# Roast Dinner for dogs?



## slakey (May 9, 2009)

Seeing as we have more then enough chicken for christmas dinner, I was wondering what is allowed for the dogs, obviously the chicken.

We're also having pigs in blankets, broccoli, cauliflower, carrots, yorkshire puddings and roast potatoes.

Is all of that okay for my boys?

Thanks for any replies.
slakey


----------



## chestersmum (Sep 18, 2009)

I usually give Chester meat and veg and just a splash of gravy. Leave the potatoes out as I am watching his weight. As far as I no that lot u have listed should be ok

hope they enjoy it

merry Christmas x


----------



## dvnbiker (Dec 2, 2009)

The only thing I wouldnt be giving would be the yorkshires but everything else my lot would get and they love it. Everytime they have a roast they are queuing up


----------



## Badger's Mum (Mar 23, 2009)

Mine all love a roast dinner. Don't give to much though or he could get an upset tummy


----------



## slakey (May 9, 2009)

Well I thought it'd be a nice treat for them, and I am running low on dry food for them


----------



## Guest (Dec 24, 2009)

slakey said:


> Well I thought it'd be a nice treat for them, and I am running low on dry food for them


They'll look at their dry food the day after with disdain


----------



## james1 (Sep 21, 2008)

if you give them a turkey dinner - they will sh*t for England the next day - so bin liners for poop bags it is - or dont give them much


----------



## slakey (May 9, 2009)

Having chicken breasts as I don't know how to cook a turkey or full chicken.


----------



## Happy Paws2 (Sep 13, 2008)

The cold meat yes, but I would never give a dog of mine any of the other things, I give *uncooked* vegatables never cooked.


----------



## dvnbiker (Dec 2, 2009)

interested to know why you feed uncooked veg as I understood that dogs cant digest them unless cooked so they come out exactly the same way as they went in.


----------



## Happy Paws2 (Sep 13, 2008)

dvnbiker said:


> interested to know why you feed uncooked veg as I understood that dogs cant digest them unless cooked so they come out exactly the same way as they went in.

### Raw data
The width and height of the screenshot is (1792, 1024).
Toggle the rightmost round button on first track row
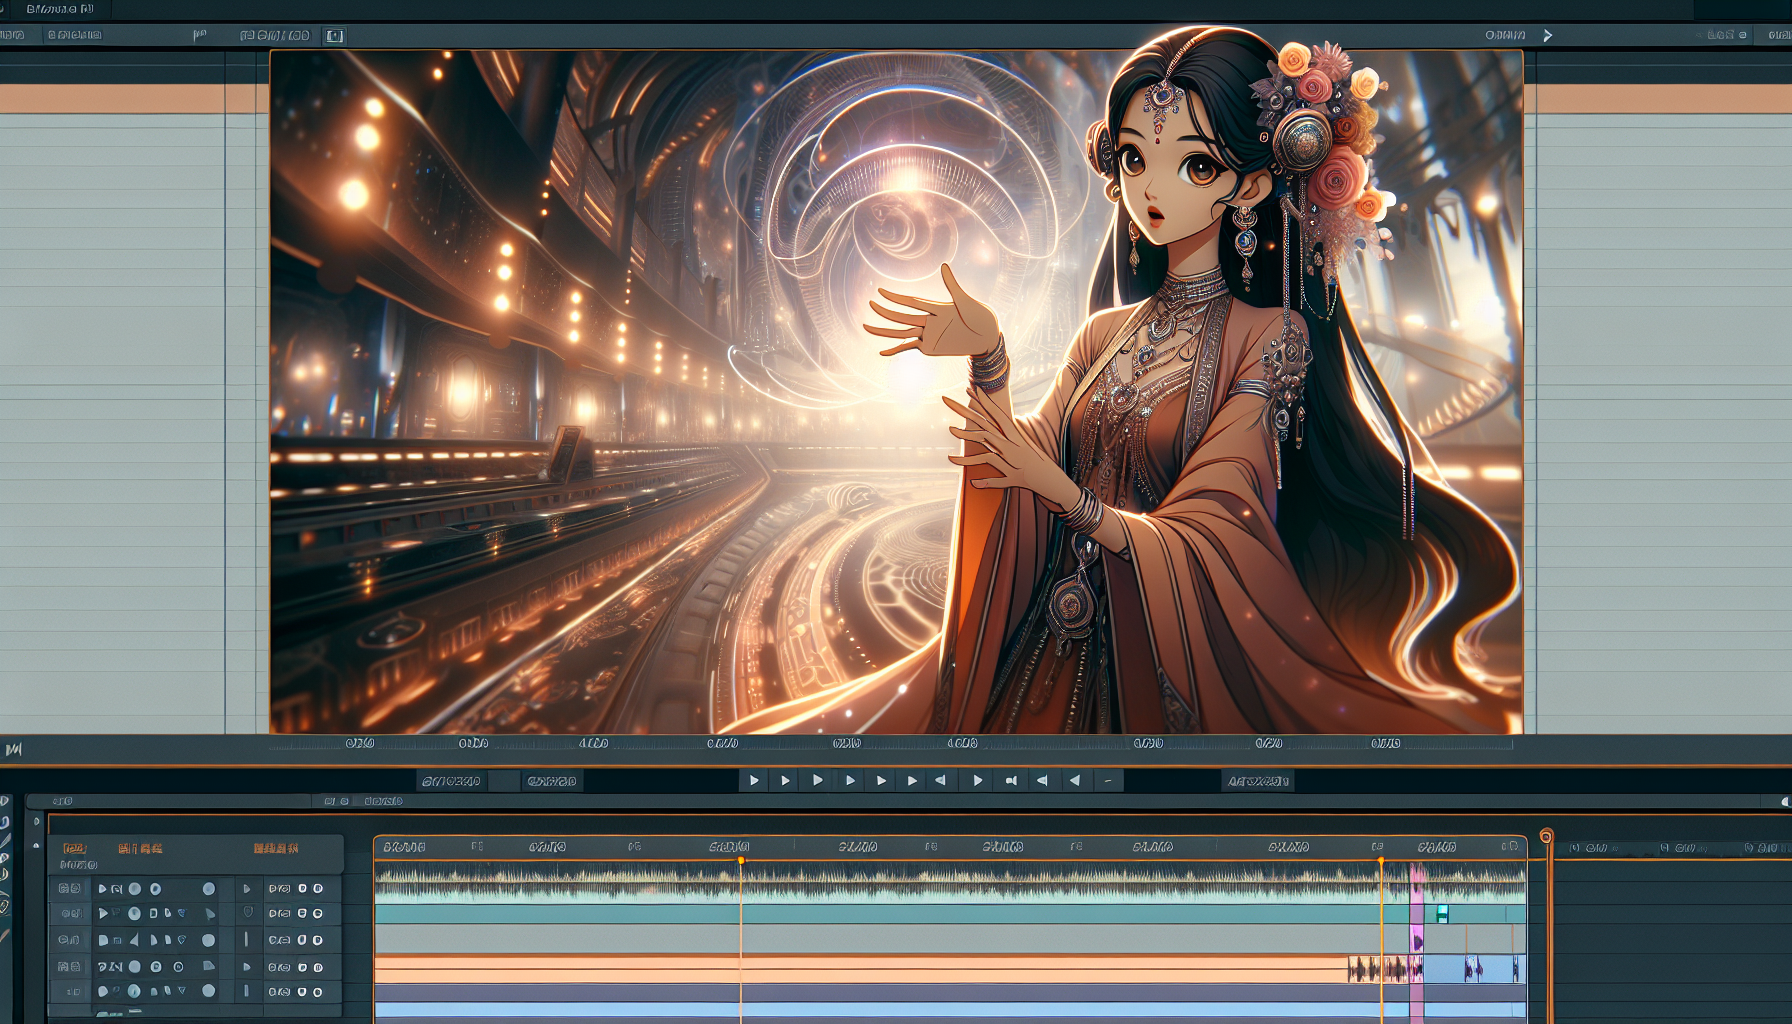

### Written instruction
Can you carry on the forum thread above about giving dogs a roast dinner, picking up right after its last line?

### Output of the exercise
Vet and Breeder 
Amber never eat a cooked veg. in her life, and we had her for 11 and 1/2 years.


----------



## Blitz (Feb 12, 2009)

Mine get all our left over meat, veg and gravy and normally do very well over Christmas. Dogs used to be almost exclusively fed on left over and were far healthier than most dogs nowadays. I too wouldnt feed raw veg though.


----------



## Badger's Mum (Mar 23, 2009)

I make mine a stew when it's cold, The only thing i don't put in is the onion.


----------



## Indie (Nov 6, 2007)

Mine have a full xmas dinner each every year.


----------



## slicksps (Oct 11, 2009)

rona said:


> They'll look at their dry food the day after with disdain


Absolutely true. I've been home cooking Shadow's meals now for a month (and he's never seemed better). Last week he had a little chicken left but not enough for a meal so I added some spare kibble to bulk it out. He ate everything but the kibble! (annoying as he needs some hard chewing to avoid rotting his teeth. Now have to rely on bones and chews.)

All of the above is fine just follow a couple of rules:

No onions
Don't overdo it with the garlic (though some is supposed to help keep fleas away)
No cooked bones (raw is generally ok)


----------



## alaun (Jul 21, 2009)

Mine won't be having sprouts again!  

Veg should always be given to dogs in the raw state, they digest it better than cooked veg. Most people who feed a raw diet will also give fruit and veg, raw but possible food processed so its smaller.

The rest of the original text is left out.